Uma nova teoria pergunta: poderia uma máscara ser uma 'vacina'
grosseira?
Os cientistas apresentam uma ideia provocativa - e não
comprovada - que as máscaras expõem o usuário a uma quantidade suficiente do
vírus para desencadear uma resposta imunológica protetora.
De Katherine
J. Wu
Enquanto o mundo aguarda a
chegada de uma vacina contra o coronavírus segura e eficaz, uma equipe de
pesquisadores apresentou uma nova teoria provocativa: que as máscaras podem
ajudar a imunizar crua algumas pessoas contra o vírus.
A ideia não comprovada,
descrita em um comentário publicado terça-feira no New England
Journal of Medicine, é inspirada no antigo conceito de variolação, a exposição
deliberada a um patógeno para gerar uma resposta imunológica
protetora. Tentada pela primeira vez contra a varíola, a prática arriscada
acabou caindo em desuso, mas abriu caminho para o surgimento de vacinas
modernas.
As exposições mascaradas não
substituem uma vacina genuína. Mas dados de animais infectados com o
coronavírus, bem como percepções coletadas de outras doenças, sugerem que as
máscaras, ao reduzir o número de vírus que encontram as vias respiratórias de
uma pessoa, podem reduzir as chances de o usuário ficar doente. E se um
pequeno número de patógenos ainda escapar, argumentam os pesquisadores, eles
podem levar o corpo a produzir células imunológicas que podem se lembrar do
vírus e permanecer por perto para combatê-lo novamente.
“Você pode ter esse vírus, mas
seja assintomático”, disse a Dra.
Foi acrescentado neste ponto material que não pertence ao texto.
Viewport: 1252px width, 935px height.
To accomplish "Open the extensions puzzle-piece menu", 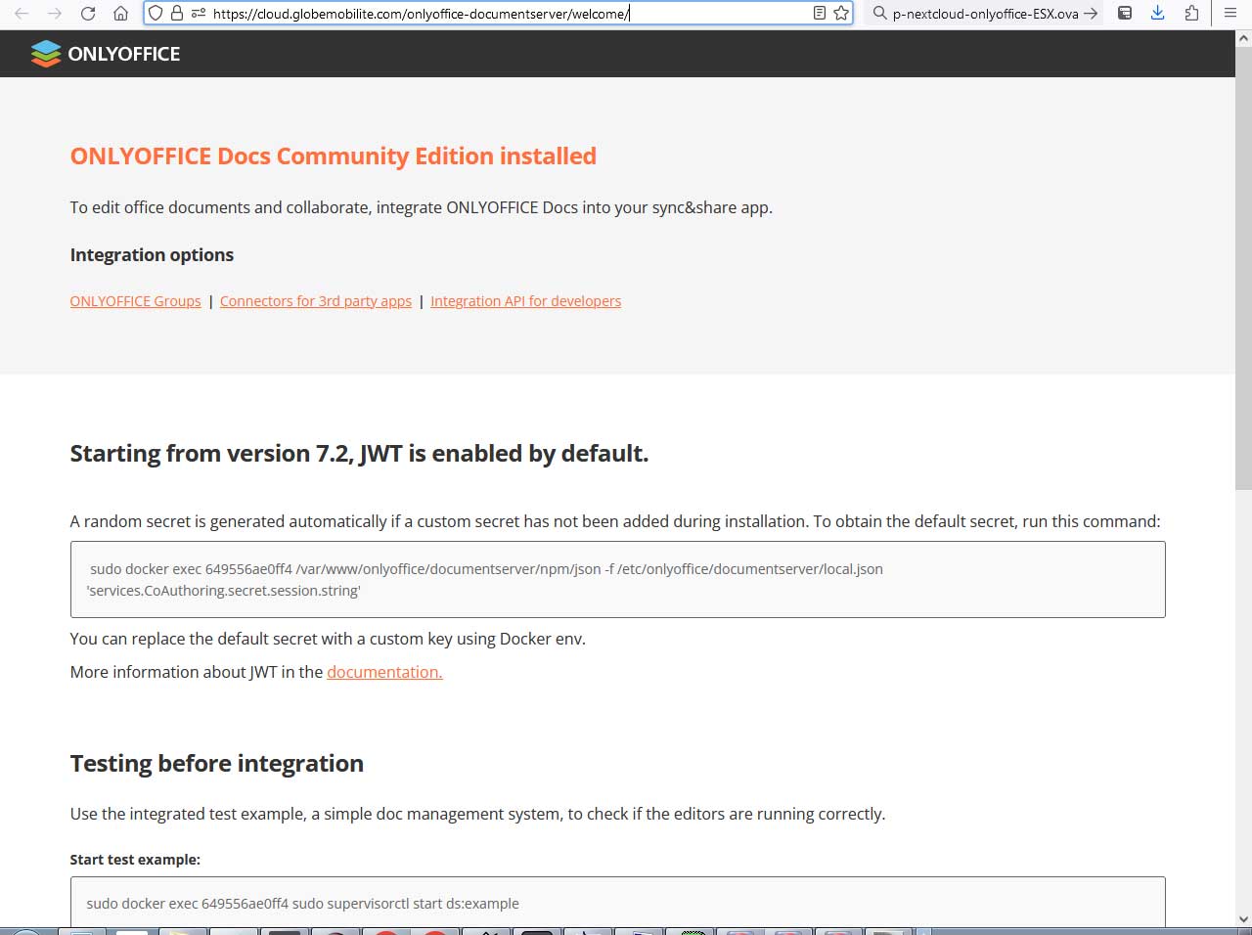I will pos(1190,14).
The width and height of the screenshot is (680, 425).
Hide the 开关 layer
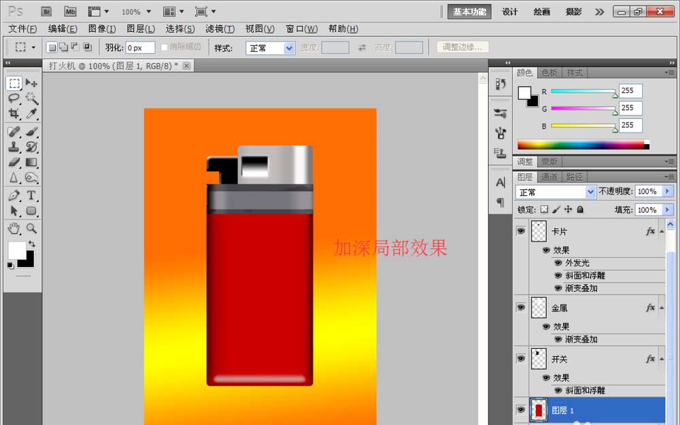pyautogui.click(x=520, y=359)
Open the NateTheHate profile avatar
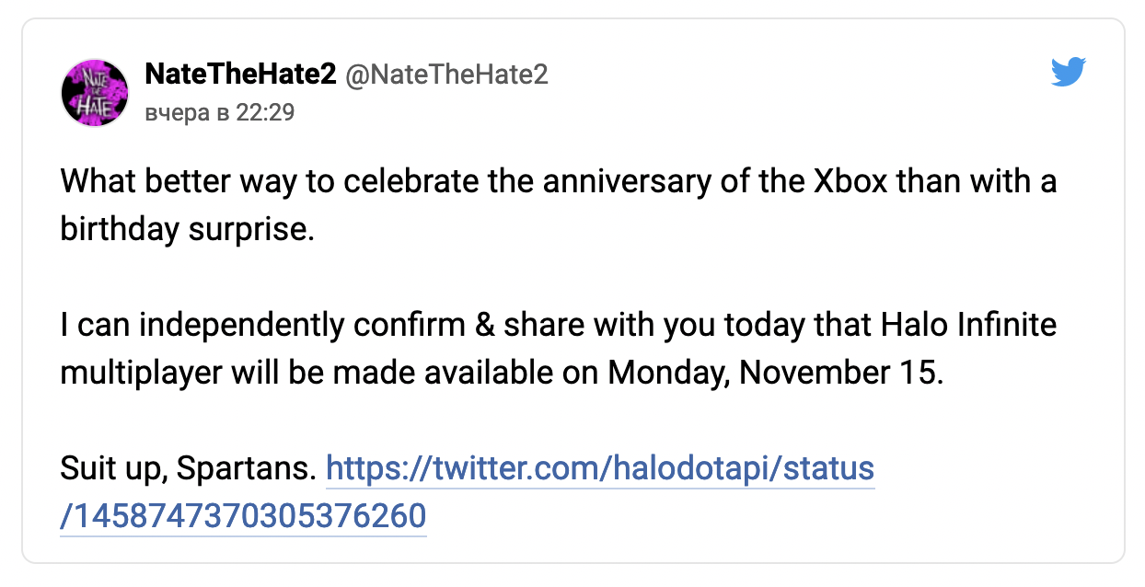 pos(94,93)
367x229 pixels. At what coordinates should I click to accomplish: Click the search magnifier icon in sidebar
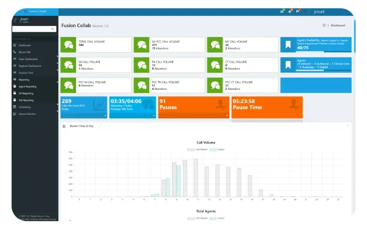(53, 29)
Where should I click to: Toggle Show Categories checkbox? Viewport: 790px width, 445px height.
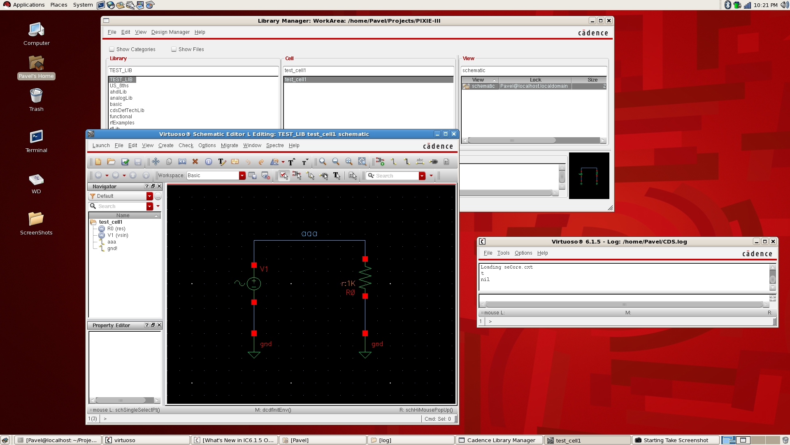[112, 49]
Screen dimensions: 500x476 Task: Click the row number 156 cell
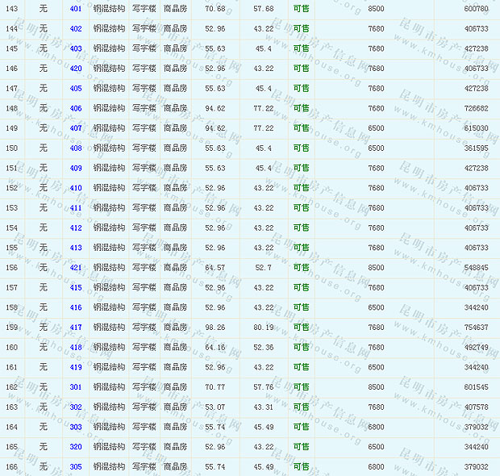point(11,268)
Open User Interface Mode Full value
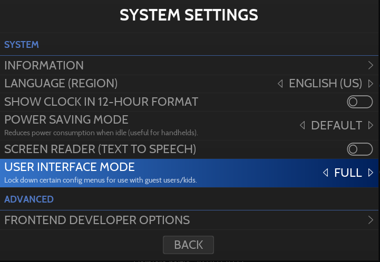This screenshot has width=380, height=262. tap(348, 173)
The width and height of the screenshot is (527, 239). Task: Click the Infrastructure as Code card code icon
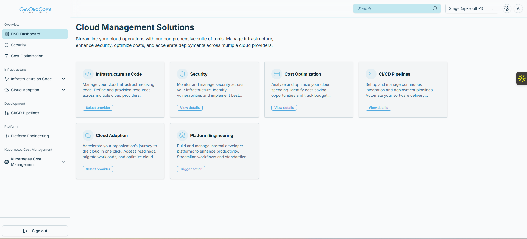click(88, 74)
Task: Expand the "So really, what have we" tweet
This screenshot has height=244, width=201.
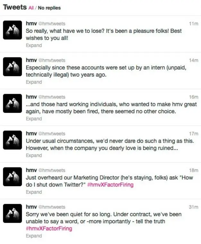Action: point(34,45)
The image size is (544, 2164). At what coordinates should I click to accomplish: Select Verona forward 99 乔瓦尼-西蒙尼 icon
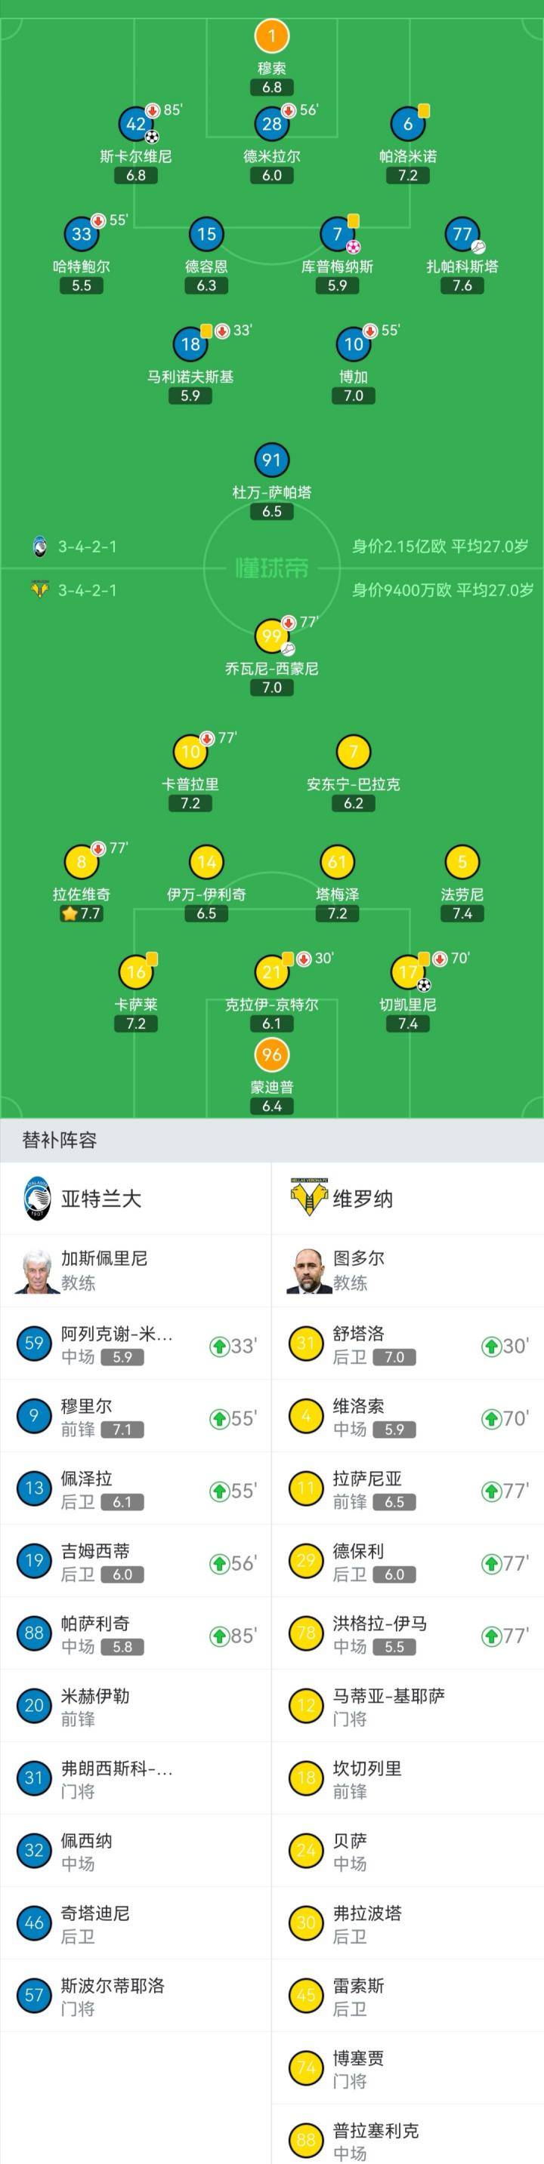point(272,636)
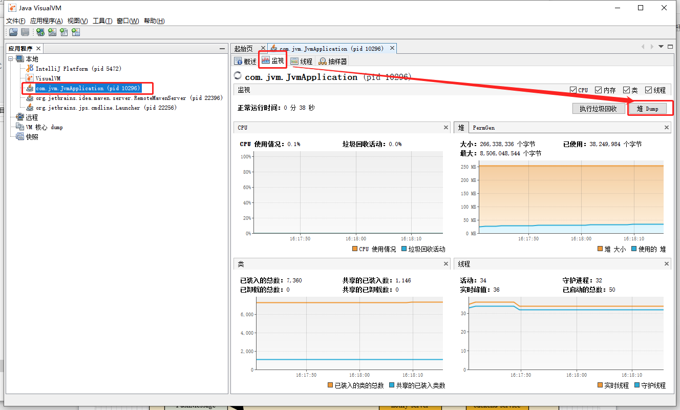Click the Add VM Coredump toolbar icon
Image resolution: width=680 pixels, height=410 pixels.
63,32
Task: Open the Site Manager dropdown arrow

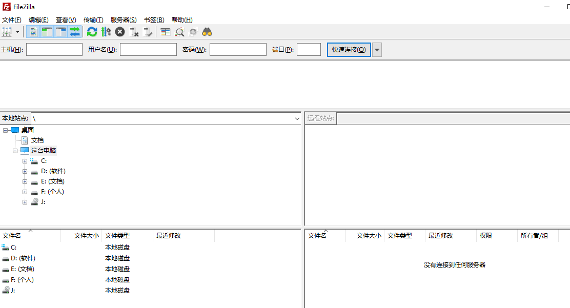Action: click(x=17, y=32)
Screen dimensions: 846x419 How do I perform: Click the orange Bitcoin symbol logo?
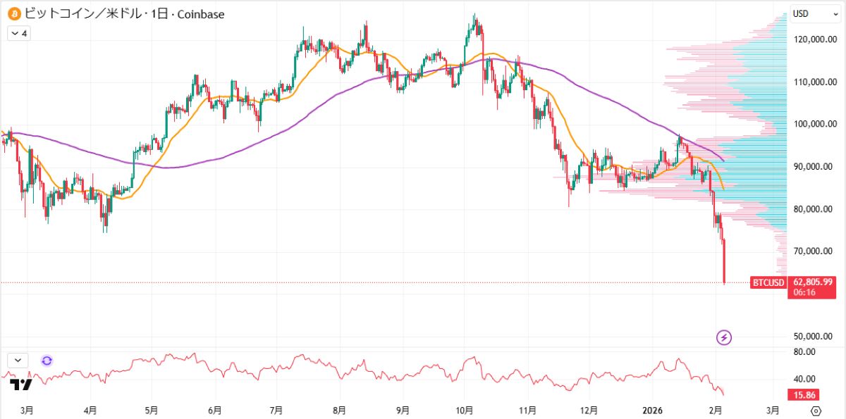14,13
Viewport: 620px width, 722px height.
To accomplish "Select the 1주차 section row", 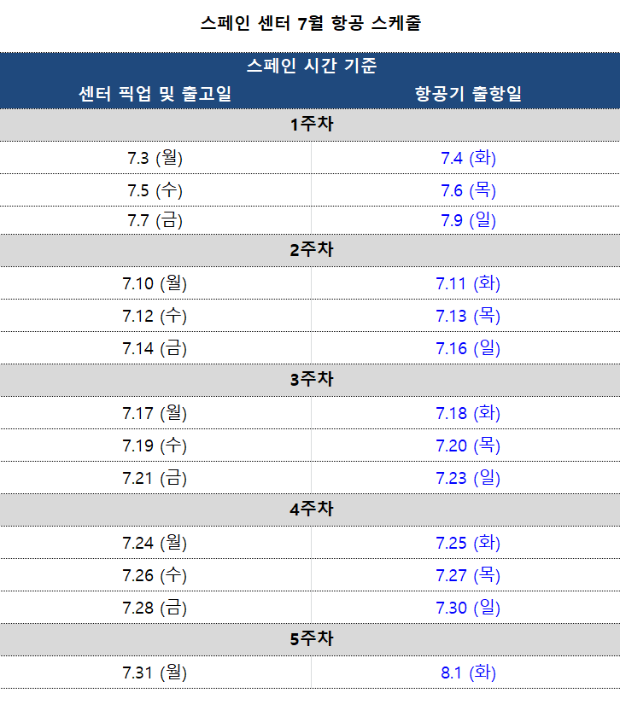I will point(310,125).
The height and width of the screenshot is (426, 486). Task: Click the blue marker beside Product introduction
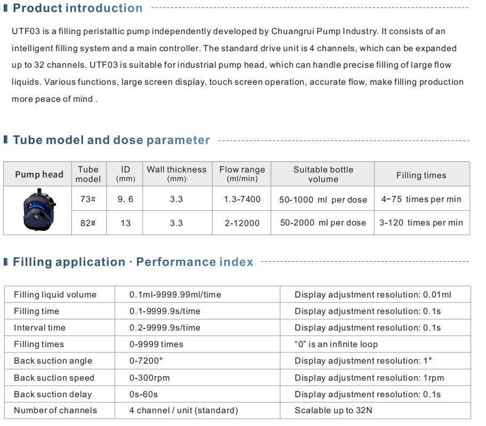click(6, 8)
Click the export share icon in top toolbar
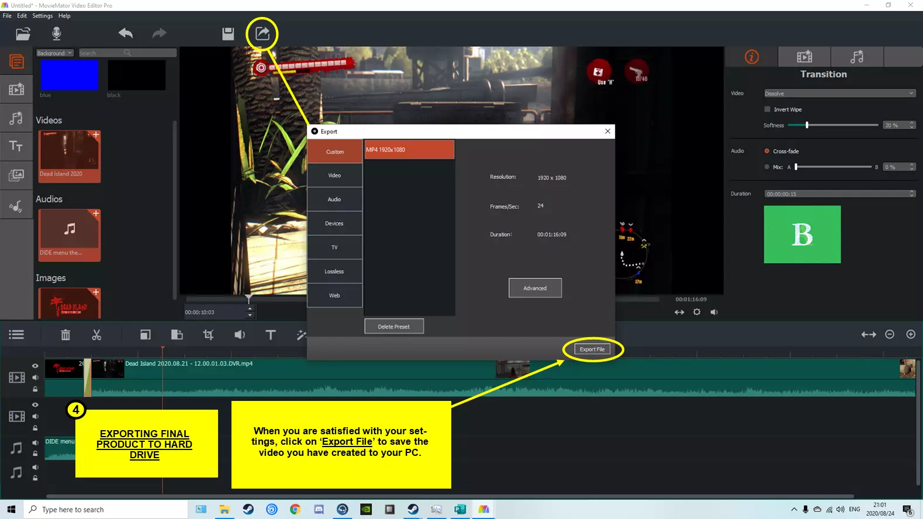Viewport: 923px width, 519px height. (262, 33)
Monica Gandhi, uma médica infecciosa da
Universidade da Califórnia, em San Francisco, e uma das autoras do
comentário. “Portanto, se você pode aumentar as taxas de infecção
assintomática com máscaras, talvez isso se torne uma forma de variolar a
população.”
Isso não significa que as pessoas
devam usar uma máscara para se inocular intencionalmente com o
vírus. “Esta não é, de forma alguma, a recomendação”, disse o Dr.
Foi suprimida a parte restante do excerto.